Dígame, ¿realmente quiere usted que se acabe la corrupción? ¿Los plantones en la Plaza Central, son para que se termine la corrupción o para sacar a los corruptos de turno y así cederle el lugar a los nuevos que los sustituirán?

¿Realmente cree usted, que aquellos que han invertido millones en campañas políticas, si llegan al poder, no van a ver como recuperan lo invertido y como se hacen de varios millones adicionales? ¿Realmente cree usted que los que llegarán al poder serán castos y puros, o pillos que habrán aprendido la lección de esta crisis, y robarán con más discreción?

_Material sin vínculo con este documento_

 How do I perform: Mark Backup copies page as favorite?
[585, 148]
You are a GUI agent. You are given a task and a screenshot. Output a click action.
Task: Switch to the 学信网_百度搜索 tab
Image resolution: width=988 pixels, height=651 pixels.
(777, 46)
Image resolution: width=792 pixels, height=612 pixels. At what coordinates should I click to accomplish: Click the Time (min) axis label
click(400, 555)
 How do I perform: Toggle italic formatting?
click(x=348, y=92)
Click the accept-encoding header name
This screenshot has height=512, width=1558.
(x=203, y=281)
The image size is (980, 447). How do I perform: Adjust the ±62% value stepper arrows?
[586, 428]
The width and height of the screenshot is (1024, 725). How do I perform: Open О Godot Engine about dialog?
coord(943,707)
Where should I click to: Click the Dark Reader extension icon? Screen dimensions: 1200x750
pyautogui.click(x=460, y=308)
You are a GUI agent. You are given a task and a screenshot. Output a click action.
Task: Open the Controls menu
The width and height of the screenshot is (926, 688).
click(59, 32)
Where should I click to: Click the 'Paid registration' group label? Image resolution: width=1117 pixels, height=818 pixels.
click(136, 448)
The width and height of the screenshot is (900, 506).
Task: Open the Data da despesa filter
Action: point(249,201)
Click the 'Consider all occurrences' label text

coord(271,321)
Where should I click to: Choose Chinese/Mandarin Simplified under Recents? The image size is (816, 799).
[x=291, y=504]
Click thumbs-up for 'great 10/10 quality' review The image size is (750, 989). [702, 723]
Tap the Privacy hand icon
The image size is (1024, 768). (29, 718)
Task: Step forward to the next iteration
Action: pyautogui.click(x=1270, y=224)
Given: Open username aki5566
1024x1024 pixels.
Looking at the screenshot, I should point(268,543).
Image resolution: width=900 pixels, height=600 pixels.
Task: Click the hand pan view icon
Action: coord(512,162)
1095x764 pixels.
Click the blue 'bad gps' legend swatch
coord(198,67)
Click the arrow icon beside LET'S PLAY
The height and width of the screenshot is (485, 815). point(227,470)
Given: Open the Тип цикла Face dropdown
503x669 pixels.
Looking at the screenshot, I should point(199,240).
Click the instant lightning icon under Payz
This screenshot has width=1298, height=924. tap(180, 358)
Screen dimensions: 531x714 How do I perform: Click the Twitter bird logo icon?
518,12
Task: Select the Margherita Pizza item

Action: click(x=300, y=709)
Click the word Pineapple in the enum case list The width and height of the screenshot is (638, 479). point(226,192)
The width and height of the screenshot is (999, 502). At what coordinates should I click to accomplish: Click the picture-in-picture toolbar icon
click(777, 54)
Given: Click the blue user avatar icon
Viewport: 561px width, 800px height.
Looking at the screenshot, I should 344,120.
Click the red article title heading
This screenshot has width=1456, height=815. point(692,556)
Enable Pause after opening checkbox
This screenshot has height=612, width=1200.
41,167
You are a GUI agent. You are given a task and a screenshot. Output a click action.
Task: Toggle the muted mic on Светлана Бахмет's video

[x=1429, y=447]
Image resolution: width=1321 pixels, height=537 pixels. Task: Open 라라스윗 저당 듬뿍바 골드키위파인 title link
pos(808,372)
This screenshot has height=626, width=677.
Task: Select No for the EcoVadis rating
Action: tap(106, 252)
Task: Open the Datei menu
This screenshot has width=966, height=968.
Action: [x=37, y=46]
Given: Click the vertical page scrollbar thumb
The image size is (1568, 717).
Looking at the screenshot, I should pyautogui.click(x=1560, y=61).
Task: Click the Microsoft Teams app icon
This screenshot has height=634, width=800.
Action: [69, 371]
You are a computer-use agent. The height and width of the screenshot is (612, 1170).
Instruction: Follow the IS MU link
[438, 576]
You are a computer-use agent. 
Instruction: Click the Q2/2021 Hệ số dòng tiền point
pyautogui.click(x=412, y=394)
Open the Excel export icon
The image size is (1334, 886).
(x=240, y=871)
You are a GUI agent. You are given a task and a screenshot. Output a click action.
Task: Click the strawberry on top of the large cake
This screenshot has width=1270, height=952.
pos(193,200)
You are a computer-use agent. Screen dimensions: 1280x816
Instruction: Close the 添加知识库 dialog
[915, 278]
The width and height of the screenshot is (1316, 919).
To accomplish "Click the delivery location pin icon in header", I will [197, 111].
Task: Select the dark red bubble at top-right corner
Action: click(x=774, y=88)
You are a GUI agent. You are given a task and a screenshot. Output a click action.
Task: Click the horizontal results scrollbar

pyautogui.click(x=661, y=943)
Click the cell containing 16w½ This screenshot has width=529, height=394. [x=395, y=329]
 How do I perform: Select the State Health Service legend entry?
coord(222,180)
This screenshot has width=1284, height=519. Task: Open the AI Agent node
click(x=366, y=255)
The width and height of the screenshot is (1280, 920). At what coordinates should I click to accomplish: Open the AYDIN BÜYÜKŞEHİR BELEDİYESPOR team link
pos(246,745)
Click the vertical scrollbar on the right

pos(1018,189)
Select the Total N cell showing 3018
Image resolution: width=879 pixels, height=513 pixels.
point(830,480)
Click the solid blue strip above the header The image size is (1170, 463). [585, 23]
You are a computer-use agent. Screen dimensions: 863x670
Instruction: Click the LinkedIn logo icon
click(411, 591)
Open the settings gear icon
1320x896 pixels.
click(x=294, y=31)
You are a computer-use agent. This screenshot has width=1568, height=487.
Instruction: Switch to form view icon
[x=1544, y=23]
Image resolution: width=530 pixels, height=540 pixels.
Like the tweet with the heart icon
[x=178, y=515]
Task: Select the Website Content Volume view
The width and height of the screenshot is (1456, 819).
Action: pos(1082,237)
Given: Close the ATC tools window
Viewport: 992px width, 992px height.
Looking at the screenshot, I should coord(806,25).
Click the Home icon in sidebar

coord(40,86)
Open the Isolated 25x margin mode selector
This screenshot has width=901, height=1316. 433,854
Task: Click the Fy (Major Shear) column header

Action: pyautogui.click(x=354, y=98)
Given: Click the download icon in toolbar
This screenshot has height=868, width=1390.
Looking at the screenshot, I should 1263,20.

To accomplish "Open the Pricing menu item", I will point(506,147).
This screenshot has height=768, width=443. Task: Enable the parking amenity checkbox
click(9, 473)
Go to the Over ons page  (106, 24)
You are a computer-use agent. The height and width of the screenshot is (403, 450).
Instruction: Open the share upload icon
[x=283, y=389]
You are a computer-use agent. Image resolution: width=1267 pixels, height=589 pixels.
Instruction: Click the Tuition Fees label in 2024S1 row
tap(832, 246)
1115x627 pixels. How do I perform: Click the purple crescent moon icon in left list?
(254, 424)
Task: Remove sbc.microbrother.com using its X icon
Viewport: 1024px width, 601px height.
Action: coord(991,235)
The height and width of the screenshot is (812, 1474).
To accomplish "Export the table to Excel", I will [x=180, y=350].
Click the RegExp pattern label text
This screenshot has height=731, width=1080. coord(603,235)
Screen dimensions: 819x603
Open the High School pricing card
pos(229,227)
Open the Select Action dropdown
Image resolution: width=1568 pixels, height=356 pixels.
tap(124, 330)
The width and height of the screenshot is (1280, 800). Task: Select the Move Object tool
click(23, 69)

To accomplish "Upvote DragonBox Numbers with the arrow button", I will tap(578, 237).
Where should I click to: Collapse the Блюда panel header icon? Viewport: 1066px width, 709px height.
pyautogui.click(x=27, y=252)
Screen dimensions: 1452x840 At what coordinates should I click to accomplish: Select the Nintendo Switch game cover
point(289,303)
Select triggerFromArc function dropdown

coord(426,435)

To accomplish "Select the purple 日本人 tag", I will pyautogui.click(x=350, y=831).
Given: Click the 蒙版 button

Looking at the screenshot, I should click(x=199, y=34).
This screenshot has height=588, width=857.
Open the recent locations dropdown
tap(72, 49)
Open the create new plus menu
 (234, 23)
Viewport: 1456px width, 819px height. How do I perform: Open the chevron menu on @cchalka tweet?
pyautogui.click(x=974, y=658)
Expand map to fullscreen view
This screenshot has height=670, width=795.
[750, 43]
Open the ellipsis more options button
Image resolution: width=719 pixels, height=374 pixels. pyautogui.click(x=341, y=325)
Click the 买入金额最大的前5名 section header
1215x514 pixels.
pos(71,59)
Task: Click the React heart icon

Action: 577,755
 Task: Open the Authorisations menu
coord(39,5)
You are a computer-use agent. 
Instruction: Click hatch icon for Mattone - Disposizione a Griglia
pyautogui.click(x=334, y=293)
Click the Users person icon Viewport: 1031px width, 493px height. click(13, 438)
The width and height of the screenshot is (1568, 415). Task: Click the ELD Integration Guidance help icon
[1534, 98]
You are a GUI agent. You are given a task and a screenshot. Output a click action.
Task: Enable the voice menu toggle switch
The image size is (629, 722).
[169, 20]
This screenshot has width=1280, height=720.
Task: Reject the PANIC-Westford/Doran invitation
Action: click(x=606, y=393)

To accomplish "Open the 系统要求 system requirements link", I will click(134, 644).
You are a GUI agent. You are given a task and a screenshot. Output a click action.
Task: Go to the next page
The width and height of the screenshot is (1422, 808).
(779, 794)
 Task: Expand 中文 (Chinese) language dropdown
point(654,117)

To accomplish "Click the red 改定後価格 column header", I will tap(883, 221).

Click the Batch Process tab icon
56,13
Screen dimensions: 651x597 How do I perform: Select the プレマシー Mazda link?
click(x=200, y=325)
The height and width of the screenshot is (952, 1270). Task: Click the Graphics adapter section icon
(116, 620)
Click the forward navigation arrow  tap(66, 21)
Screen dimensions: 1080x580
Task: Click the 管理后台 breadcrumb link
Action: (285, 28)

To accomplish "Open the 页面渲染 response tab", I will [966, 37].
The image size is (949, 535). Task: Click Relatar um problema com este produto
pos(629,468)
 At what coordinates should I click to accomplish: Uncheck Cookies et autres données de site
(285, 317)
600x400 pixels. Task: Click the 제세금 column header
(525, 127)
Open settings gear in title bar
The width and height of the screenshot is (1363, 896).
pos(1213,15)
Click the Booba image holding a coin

Nuevamente le pregunto, ¿realmente quiere usted que se acabe la corrupción? ¿Realmente se siente indignado por el saqueo al país? ¿O es sólo una molestia pasajera que se alivia abucheando y rechiflando al mandatario de turno, como se hizo con el anterior, y el anterior a éste y a todos los que le antecedieron?

¿Realmente quiere que se acabe la corrupción o quiere olvidar el asunto? ¿Quiere olvidar que quienes pueden, le roban a los ciudadanos, para que los que vienen sigan robando? ¿O realmente quiere que no haya quien pueda robarle?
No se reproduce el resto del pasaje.